■ **Required work**
Quote the passage of the blog post about ants from "Formica integra, were" up to and including "every few feet.".

■ **Text under study**
Showing posts with label Formica exsectoides. Show all posts
Showing posts with label Formica exsectoides. Show all posts

Tuesday, August 29, 2017

This Week in Anting 08/28/2017


Finally got around to visiting Turkey Swamp Park this year and a few other locations around that county. 

Formica integra, were still there with foraging "trunk" trails. These are well maintained trails made by ants that tend to be in the same place every year. The ground around them is actually compacted down, not from the weight of the ants but because they're so good at clearing everything else away it's on the compacted parts that stay. The trail also ventures underground every few feet.

Dolichoderus plagiatus, are a species I've been calling "cone ants" but that almost as generic as calling them "black ants." The cone though refers to a hump-like structure on their mesosoma. This isn't visible in the photo above but online images of them show it more clearly, see here. Of the four Dolichoderus species in the US this is certainly one of the most colorful. They have bright orange spots that are sometimes full stripes on the gaster which goes well with the rest of the body which ranges from red/brown to black.

■ **Provided information**
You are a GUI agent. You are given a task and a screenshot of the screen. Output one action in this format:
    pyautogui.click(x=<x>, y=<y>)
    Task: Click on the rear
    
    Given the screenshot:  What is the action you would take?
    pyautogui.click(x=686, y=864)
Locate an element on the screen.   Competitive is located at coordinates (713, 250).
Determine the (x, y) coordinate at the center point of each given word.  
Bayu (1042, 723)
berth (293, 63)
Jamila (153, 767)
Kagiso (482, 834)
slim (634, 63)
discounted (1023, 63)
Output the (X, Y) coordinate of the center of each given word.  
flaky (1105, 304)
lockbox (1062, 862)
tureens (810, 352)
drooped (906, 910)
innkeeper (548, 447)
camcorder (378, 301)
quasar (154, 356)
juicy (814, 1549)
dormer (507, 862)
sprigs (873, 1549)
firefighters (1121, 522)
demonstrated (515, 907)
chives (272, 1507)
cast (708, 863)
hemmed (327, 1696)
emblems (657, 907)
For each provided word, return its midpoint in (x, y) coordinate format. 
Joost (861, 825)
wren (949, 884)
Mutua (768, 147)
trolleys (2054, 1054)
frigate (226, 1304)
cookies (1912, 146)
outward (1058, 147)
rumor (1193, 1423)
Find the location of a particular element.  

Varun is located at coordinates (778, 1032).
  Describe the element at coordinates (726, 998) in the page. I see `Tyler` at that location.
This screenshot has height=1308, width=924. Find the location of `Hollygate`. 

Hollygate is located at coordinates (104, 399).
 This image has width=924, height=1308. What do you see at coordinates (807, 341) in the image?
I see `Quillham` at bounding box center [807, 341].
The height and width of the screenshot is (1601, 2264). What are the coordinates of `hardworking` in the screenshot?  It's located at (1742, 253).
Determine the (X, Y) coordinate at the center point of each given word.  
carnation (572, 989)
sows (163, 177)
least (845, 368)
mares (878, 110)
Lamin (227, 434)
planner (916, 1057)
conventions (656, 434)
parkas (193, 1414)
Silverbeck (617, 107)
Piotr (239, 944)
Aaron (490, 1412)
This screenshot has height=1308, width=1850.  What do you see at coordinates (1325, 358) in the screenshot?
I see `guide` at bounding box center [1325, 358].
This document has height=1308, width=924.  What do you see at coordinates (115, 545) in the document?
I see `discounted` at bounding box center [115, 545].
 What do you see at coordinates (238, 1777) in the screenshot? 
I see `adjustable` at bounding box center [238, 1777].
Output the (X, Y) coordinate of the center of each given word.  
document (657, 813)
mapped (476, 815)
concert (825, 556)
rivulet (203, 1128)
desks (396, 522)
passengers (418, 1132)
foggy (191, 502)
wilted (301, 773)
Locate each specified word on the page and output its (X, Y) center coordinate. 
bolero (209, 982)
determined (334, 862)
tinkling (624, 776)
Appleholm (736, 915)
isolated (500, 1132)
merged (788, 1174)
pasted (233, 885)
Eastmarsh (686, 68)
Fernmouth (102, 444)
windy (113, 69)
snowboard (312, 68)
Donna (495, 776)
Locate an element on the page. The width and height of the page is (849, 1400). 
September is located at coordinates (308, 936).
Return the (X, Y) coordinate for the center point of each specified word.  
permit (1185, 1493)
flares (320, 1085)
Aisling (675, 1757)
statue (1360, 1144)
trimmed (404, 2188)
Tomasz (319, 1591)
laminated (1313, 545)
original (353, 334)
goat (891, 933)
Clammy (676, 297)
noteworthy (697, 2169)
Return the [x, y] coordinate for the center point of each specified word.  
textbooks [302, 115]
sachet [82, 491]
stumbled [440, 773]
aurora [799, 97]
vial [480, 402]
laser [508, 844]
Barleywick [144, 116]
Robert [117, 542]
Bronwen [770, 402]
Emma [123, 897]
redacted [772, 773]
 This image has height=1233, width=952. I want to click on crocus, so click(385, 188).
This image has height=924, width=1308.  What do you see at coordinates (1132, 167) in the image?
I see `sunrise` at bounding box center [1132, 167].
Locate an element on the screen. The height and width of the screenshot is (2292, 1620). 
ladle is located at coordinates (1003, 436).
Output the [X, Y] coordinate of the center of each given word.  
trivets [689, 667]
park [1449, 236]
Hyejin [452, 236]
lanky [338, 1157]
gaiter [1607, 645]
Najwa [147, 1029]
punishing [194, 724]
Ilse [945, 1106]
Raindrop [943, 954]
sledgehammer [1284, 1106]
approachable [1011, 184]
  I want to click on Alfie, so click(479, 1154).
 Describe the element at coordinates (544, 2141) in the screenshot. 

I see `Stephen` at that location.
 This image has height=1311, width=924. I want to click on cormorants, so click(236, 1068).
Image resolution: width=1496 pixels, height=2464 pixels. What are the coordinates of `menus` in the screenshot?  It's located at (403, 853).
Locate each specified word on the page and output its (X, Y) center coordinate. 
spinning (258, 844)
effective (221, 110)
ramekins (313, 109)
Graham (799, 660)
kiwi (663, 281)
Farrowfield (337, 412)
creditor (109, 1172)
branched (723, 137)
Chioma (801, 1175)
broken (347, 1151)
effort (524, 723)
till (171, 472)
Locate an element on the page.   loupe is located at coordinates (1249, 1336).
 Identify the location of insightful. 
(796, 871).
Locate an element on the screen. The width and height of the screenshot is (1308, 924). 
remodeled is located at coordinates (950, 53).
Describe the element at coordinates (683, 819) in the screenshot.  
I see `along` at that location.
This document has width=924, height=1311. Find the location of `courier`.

■ **Solution**
Formica integra, were still there with foraging "trunk" trails. These are well maintained trails made by ants that tend to be in the same place every year. The ground around them is actually compacted down, not from the weight of the ants but because they're so good at clearing everything else away it's on the compacted parts that stay. The trail also ventures underground every few feet.